Moraes relembrou a destruição causada pelos radicais, que, segundo ele, estavam “possuídos de ódio irracional, quase patológico” e, “imbuídos de ousadia, ignorância, destroçaram bens públicos sujeitos a proteção especial, tombados pelo patrimônio histórico, como mobiliário, tapetes e obras de artes”.
— Mas advirto: não destruíram o espírito da democracia.
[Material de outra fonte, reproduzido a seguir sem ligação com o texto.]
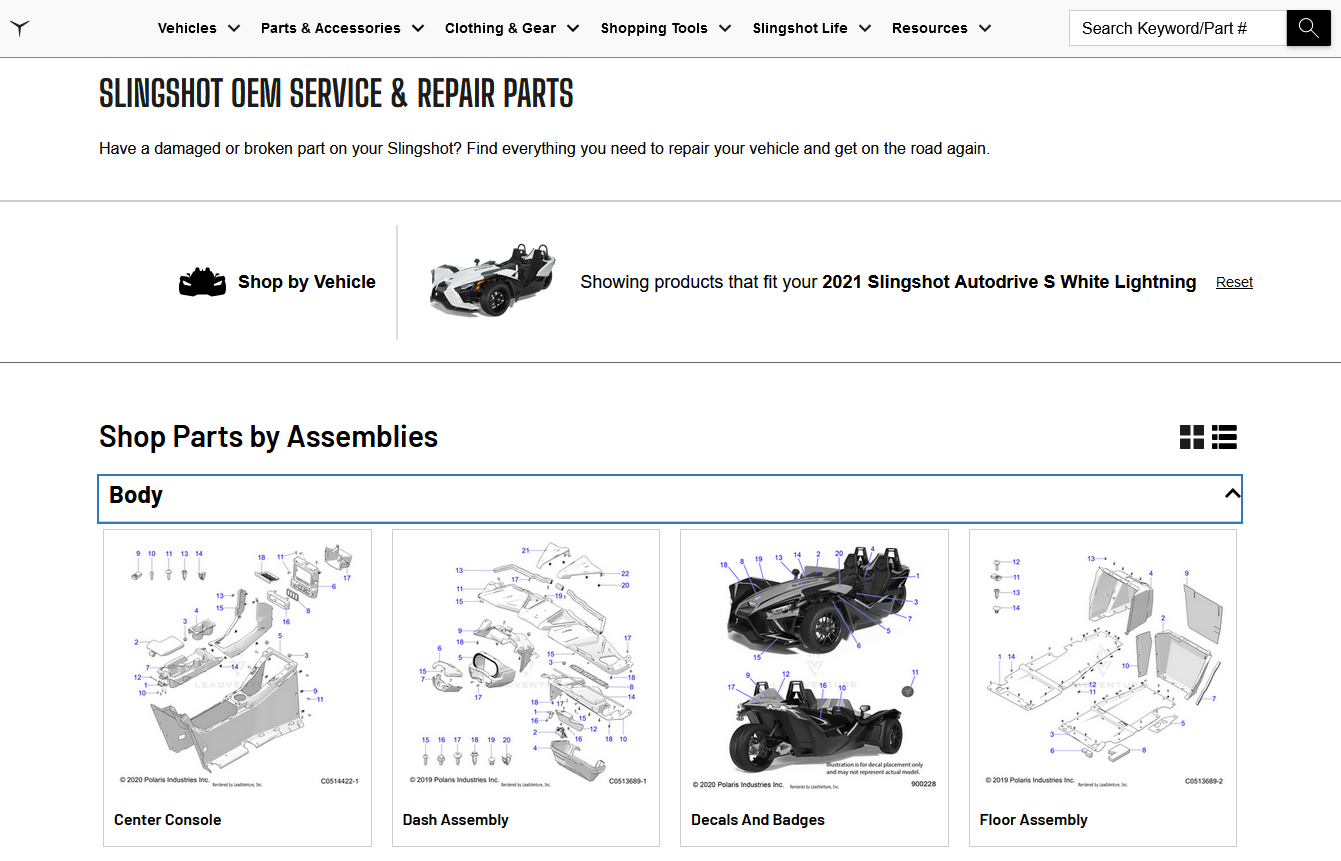Switch to list view layout
Screen dimensions: 1341x861
pos(1224,437)

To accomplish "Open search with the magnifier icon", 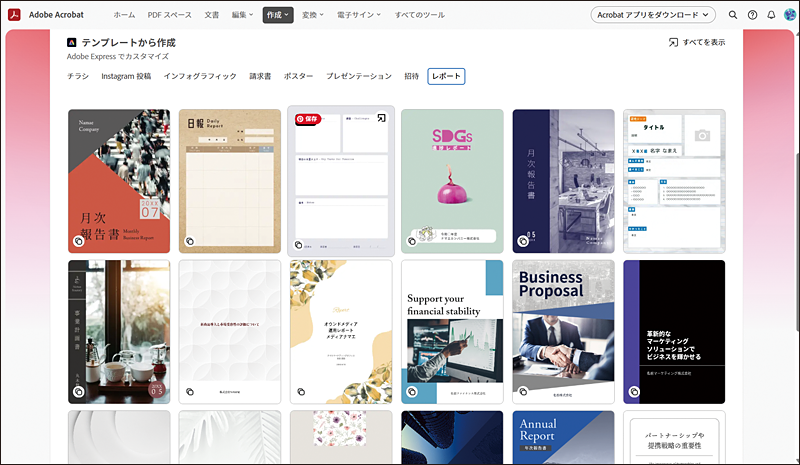I will (x=733, y=15).

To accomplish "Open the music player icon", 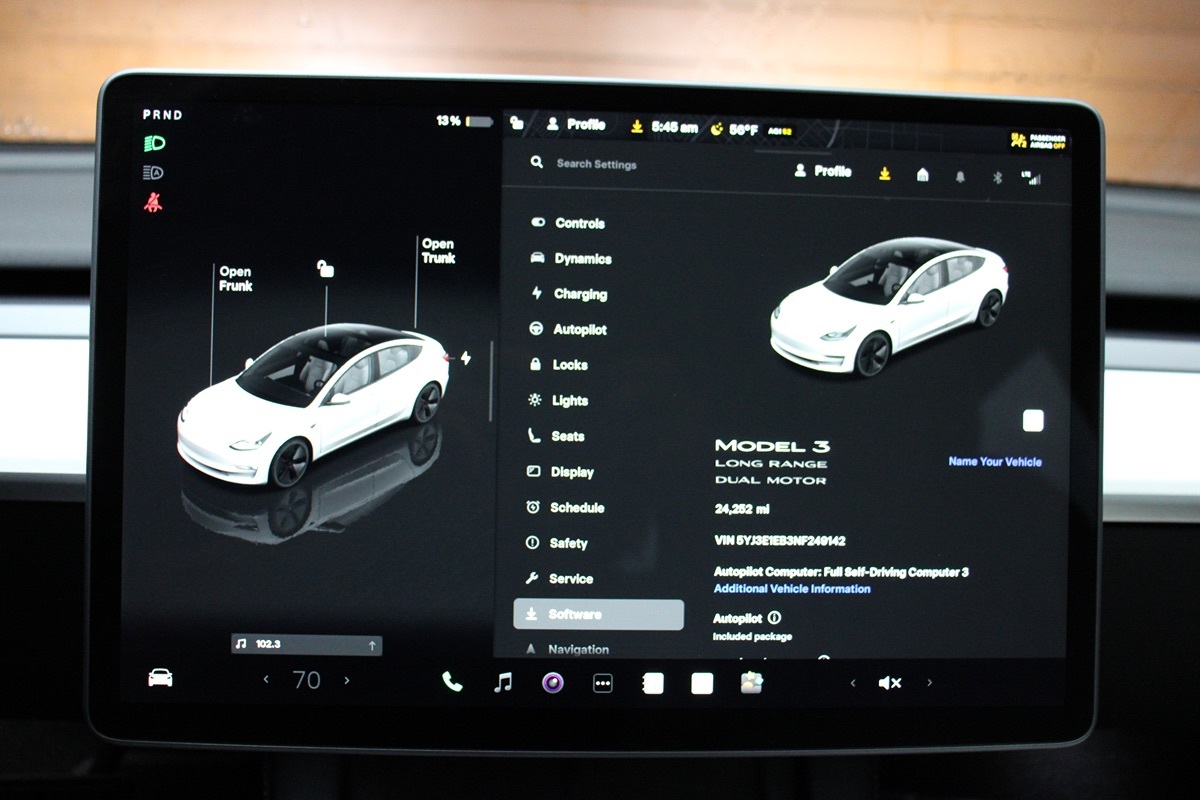I will pyautogui.click(x=503, y=682).
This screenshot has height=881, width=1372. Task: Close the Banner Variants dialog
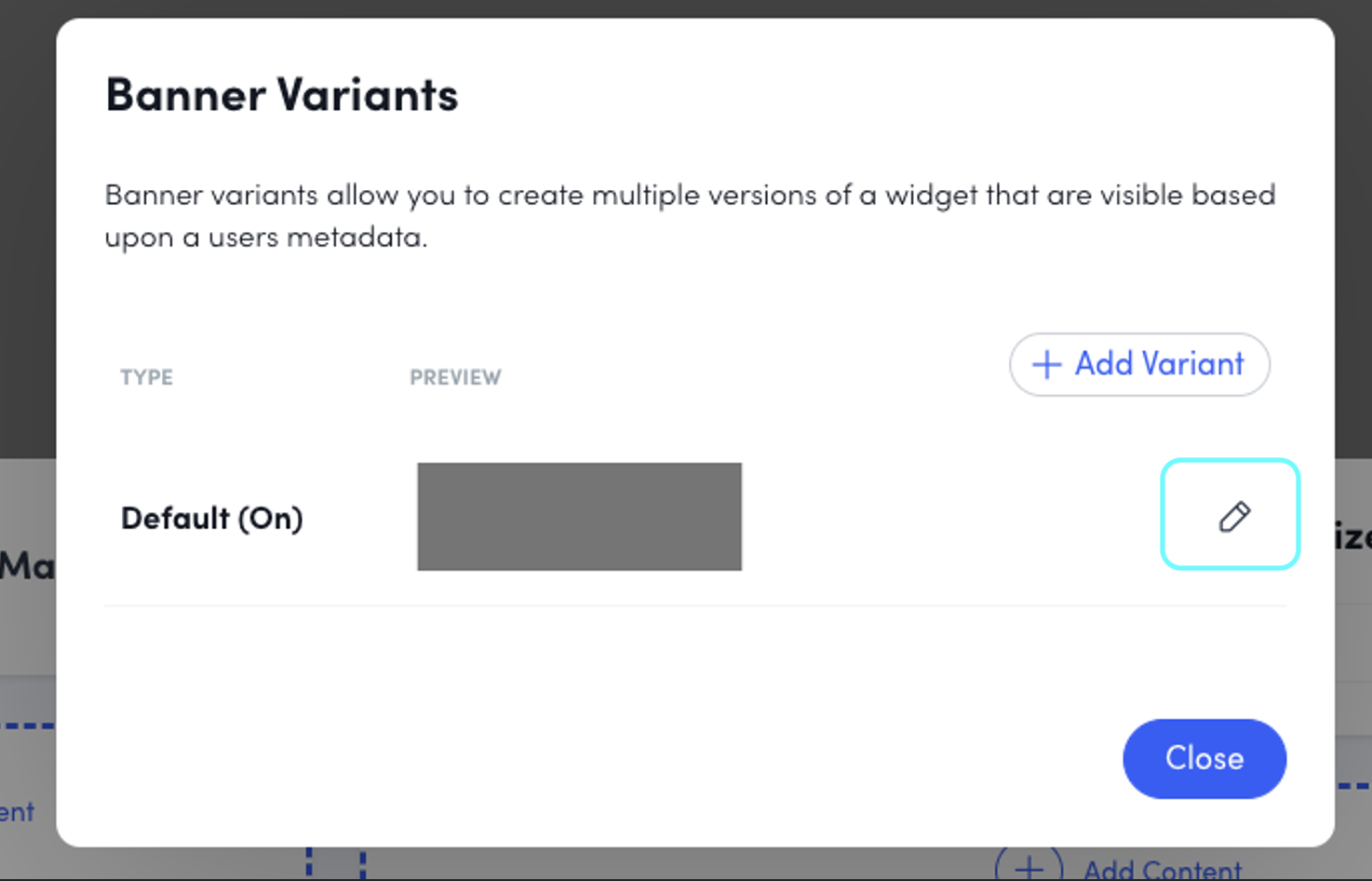[1204, 758]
Não foram nem jamais serão capazes de subvertê-lo, porque o sentimento de respeito pela ordem democrática continua, e continuará a iluminar as mentes e corações desta Corte Suprema, que farão prevalecer sempre os fundamentos éticos e políticos que informam e dão sustentação ao Estado Democrático de Direito — completou o ministro.
O plenário do STF iniciou, na manhã desta quarta-feira, os primeiros julgamentos que podem resultar na condenação de quatro pessoas acusadas de depredar as sedes dos três Poderes durante os atos golpistas de 8 de janeiro.
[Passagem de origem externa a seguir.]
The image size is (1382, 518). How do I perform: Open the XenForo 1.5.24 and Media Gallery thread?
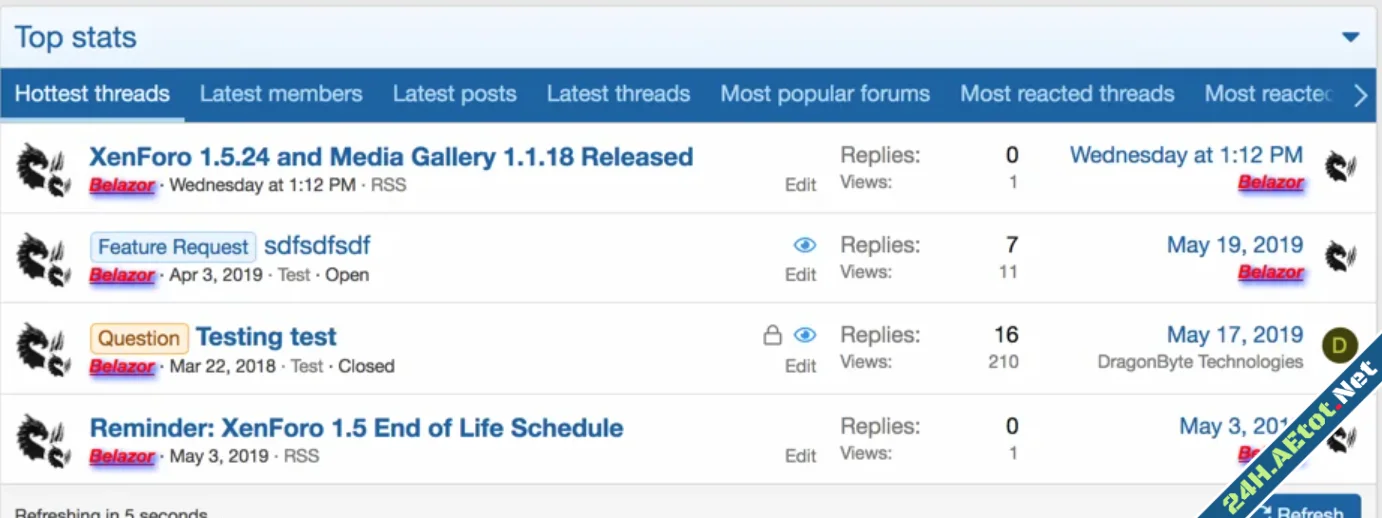[x=391, y=157]
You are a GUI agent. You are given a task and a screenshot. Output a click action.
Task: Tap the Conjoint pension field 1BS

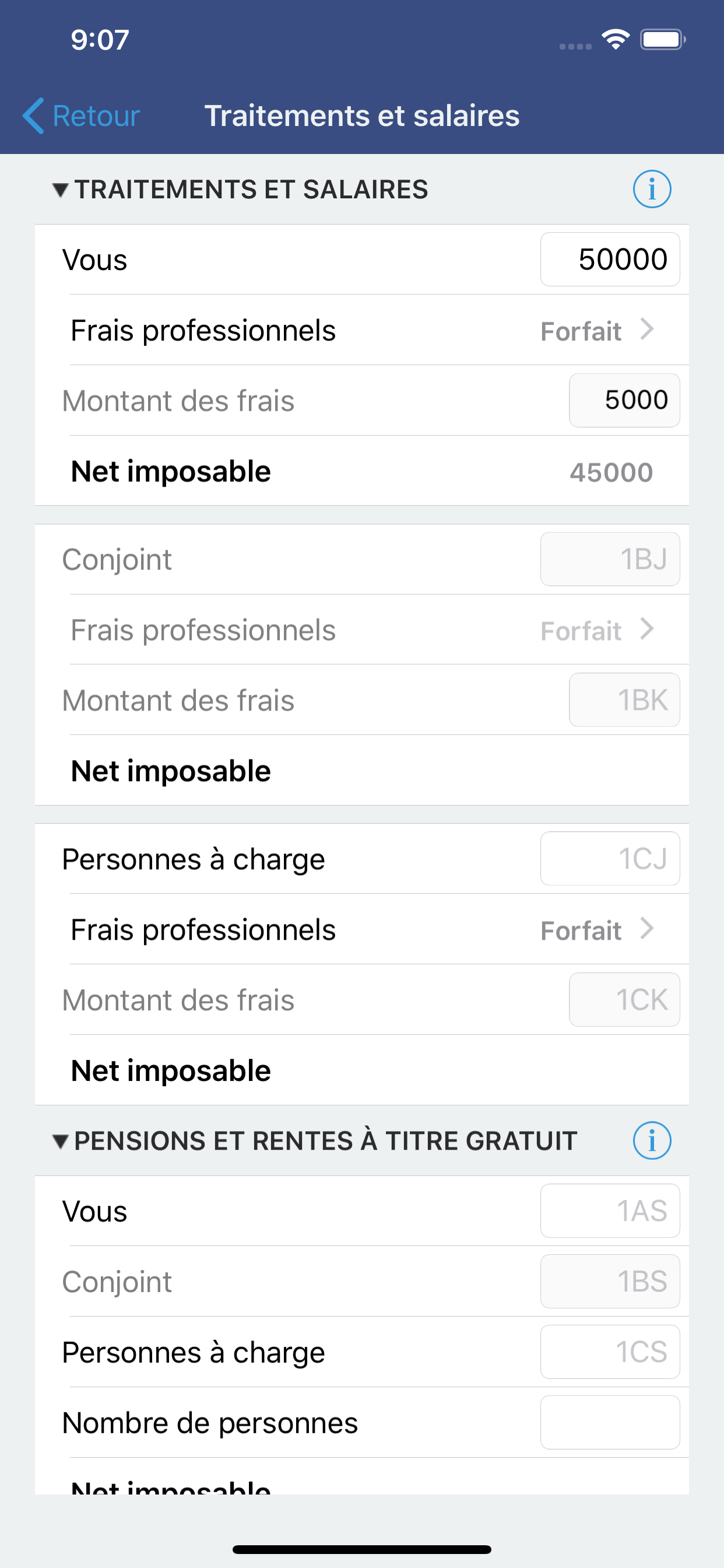[610, 1282]
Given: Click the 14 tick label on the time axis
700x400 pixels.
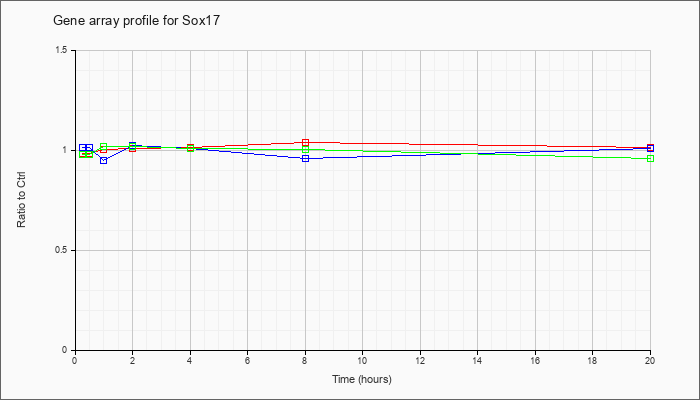Looking at the screenshot, I should [477, 360].
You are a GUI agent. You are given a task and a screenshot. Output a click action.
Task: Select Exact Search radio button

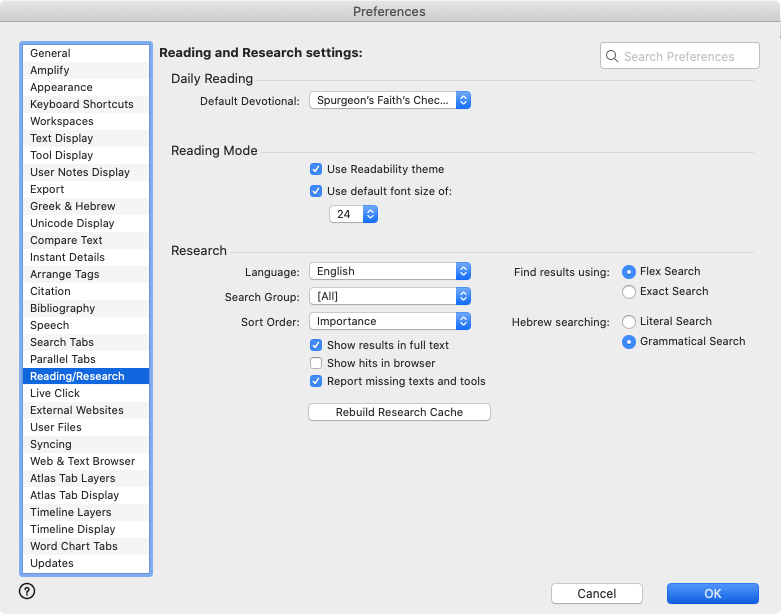click(629, 292)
O início dos julgamentos ocorre às vésperas da aposentadoria da presidente do STF, ministra Rosa Weber. Ela convocou sessões extras para esta semana para que pudesse participar da análise dos primeiros casos. A expectativa no Supremo é que os julgamentos iniciais tenham forte carga simbólica, com recados duros, e terminem com punições exemplares. Os próximos julgamentos devem ser no plenário virtual.
Os quatro primeiros réus são Aécio Lúcio Costa Pereira, Thiago de Assis Mathar, Moacir José dos Santos e Matheus de Carvalho Lázaro.
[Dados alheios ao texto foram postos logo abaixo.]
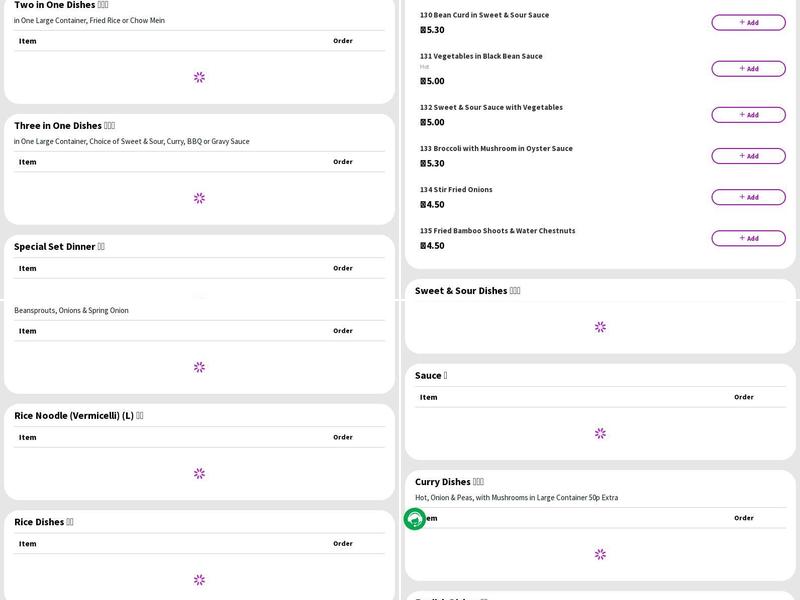Click the spinner in Three in One Dishes
This screenshot has height=600, width=800.
199,198
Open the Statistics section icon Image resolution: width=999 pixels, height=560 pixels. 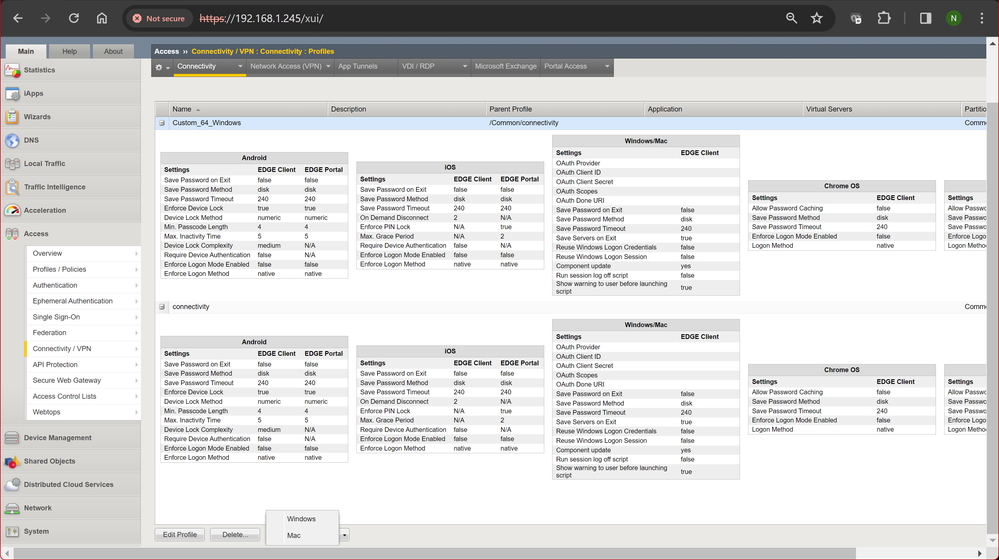(12, 70)
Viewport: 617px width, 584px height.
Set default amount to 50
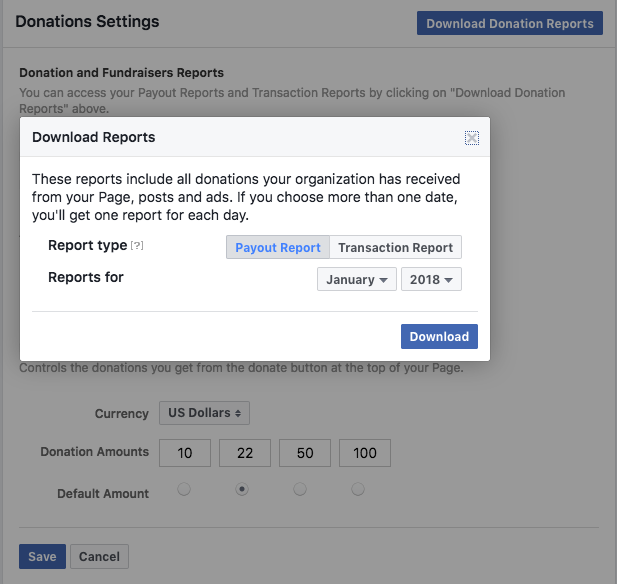(x=300, y=490)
Pereira, cujo processo é o primeiro a ser analisado, é ex-funcionário da Sabesp, a companhia de saneamento de São Paulo, e foi flagrado dentro do Congresso no dia 8 de janeiro usando uma camiseta com as inscrições “intervenção militar já”. Naquele dia, ele postou um vídeo sentado na mesa Diretora do Senado no qual dizia “Vai dar certo, não vamos desanimar”.
A defesa de Pereira argumentou no processo que ele estava em uma “manifestação pacífica” e que as depredações foram feitas por pessoas infiltradas, alheias aos que estavam acampados em frente ao Quartel-General do Exército. Segundo os advogados, a denúncia oferecida pela PGR foi genérica e não individualizou a conduta do acusado.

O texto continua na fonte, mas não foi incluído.